TASK BRIEF:
Answer these from the grains institute text below.
(a) How many people work for the Canadian International Grains Institute?
(b) What record wheat carry-over did Canada face in the early 1970s?
(c) Which agreement had fallen apart?

EXERCISE TEXT:
****************************************

It had been a long day for the 35 people working for the Canadian International Grains Institute, and it was far from over.
But as the last tour of the day made its rounds at the open house celebrating the institute’s 40th anniversary, there was nothing to indicate that the presenters had done this many, many times already that day.
On the contrary, they oozed with enthusiasm. It was clear that they like what they do and take pride in doing it well.
It took vision to create the Canadian International Grains Institute 40 years ago, a vision that added technical and product development support for Canadian grains, oilseeds and pulse crops. It was a cheeky idea to give Canadian farmers a competitive edge in a global marketplace that wasn’t just sluggish, it was drowning under a crippling surplus as governments wrestled with the massive success of postwar policies to increase production.
In the early 1970s, Canada was facing a record wheat carry-over of 27.45 million tonnes, more than half of it in farmers’ bins. The carry-over was three times larger than wheat exports that year of 9.79 million tonnes. Canada was carrying over almost the equivalent of an entire crop of the six major grains and oilseeds, again, with more than half of it on the farm.
The International Wheat Agreement had fallen apart. The transportation system was plugged. The market dynamics were changing.
Those were the days when cash-strapped farmers bartered with local feed mills for credit at local furniture stores. In those days, having livestock on the farm was considered value-added diversification.

****************************************

SOURCE DATA:
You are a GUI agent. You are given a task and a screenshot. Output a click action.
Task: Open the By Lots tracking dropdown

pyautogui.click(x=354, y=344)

****************************************

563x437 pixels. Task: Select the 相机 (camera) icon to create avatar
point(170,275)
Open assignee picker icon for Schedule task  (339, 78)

****************************************

RESULT OF THIS TASK:
(a) 35
(b) 27.45 million tonnes
(c) The International Wheat Agreement